Connect Teradata QueryGrid to Azure HDInsight

Many Teradata customers are interested in integrating Vantage with Microsoft Azure first party services. This guide will help you connect Teradata QueryGrid to Azure HDInsight.

Rupal Shah
Rupal Shah
2021년 11월 17일 11 최소 읽기
Teradata QueryGrid and Azure HDInsight
Many Teradata customers are interested in integrating Teradata Vantage with Microsoft Azure first party services. This Getting Started Guide will help you connect Teradata QueryGrid to Azure HDInsight service.

Although this approach has been implemented and tested internally, it is offered on an as-is basis. Teradata QueryGrid does support Azure HDInsight and it is highly encouraged to work with Teradata to determine the optimal configuration and architecture. This paper approach does not replace official product documentation.

We encourage your feedback. We want to understand what you found useful and how we can improve this guide. Please send your feedback to rupal.shah@teradata.com.

Disclaimer: This guide includes content from both Microsoft and Teradata product documentation.

Overview

This article describes the minimal steps to connect Teradata QueryGrid to a HDInsight (Hadoop) cluster and query it from Teradata Vantage on Azure. It will highlight deployment requirements for Teradata (DIY) on Azure, Teradata Viewpoint, Teradata QueryGrid and Azure HDInsight. We will use Teradata Viewpoint to configure these services to connect seamlessly between platforms. Finally, we will create a foreign server connection and leverage QueryGrid fabric to execute SQL from Vantage to a HDInsight cluster.

This is a diagram of the workflow.
Screen-Shot-2021-11-18-at-10-49-14-AM.png

About Azure HDInsight

Azure HDInsight is a Big Data service from Microsoft that brings 100% Apache Hadoop and other popular Big Data solutions to the cloud. A modern, cloud-based data platform that manages data of any type. Whether your data is structured or unstructured, and of any size, HDInsight makes it possible for you to gain the full value of Big Data.

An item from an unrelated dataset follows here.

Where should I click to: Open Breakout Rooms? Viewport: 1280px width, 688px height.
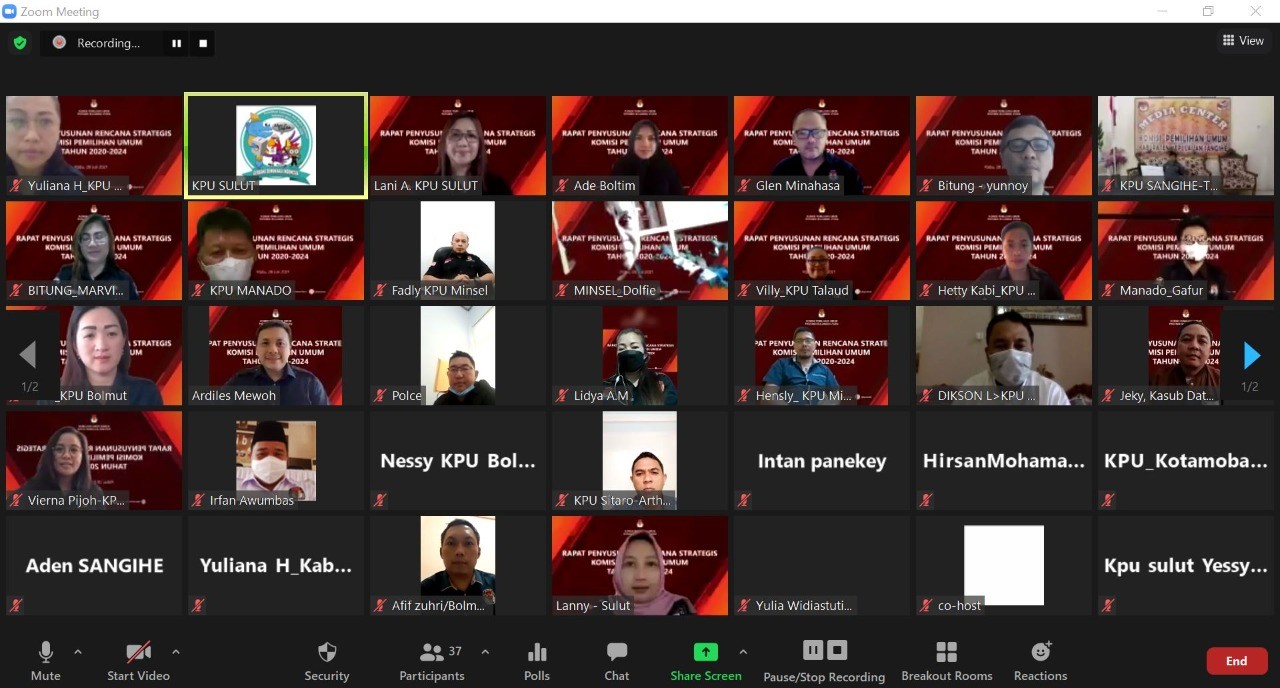point(946,660)
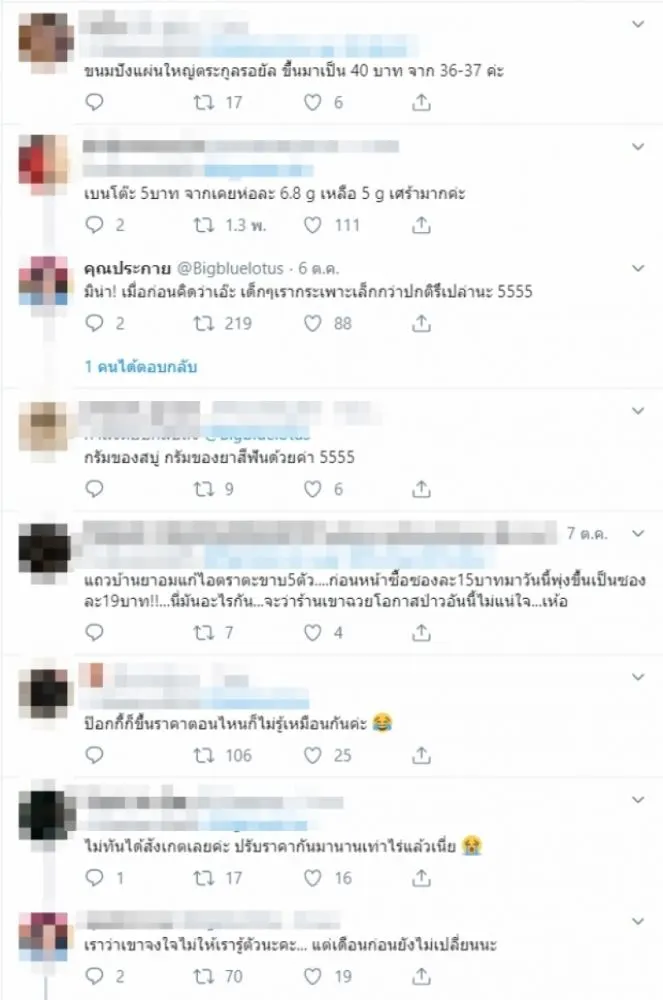
Task: Reply to the tweet about 40 baht bread
Action: (x=94, y=102)
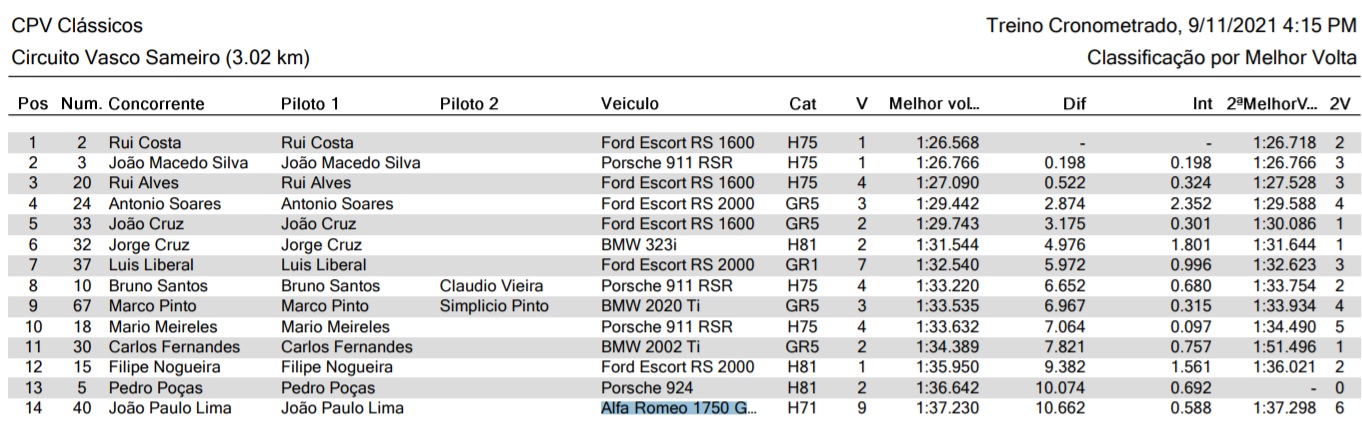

With HDInsight, you can seamlessly process data of all types through Microsoft’s modern data platform. Our platform provides simplicity, ease of management, and an open Enterprise-ready Big Data solution. HDInsight provides a platform for all of your Big Data needs including Batch, Interactive, No SQL and Streaming. It also comes with a strong eco-system of tools and developer environment.

Supported cluster types include: Hadoop (Hive), HBase, Storm, Spark, Kafka, Interactive Hive (LLAP), and ML Services.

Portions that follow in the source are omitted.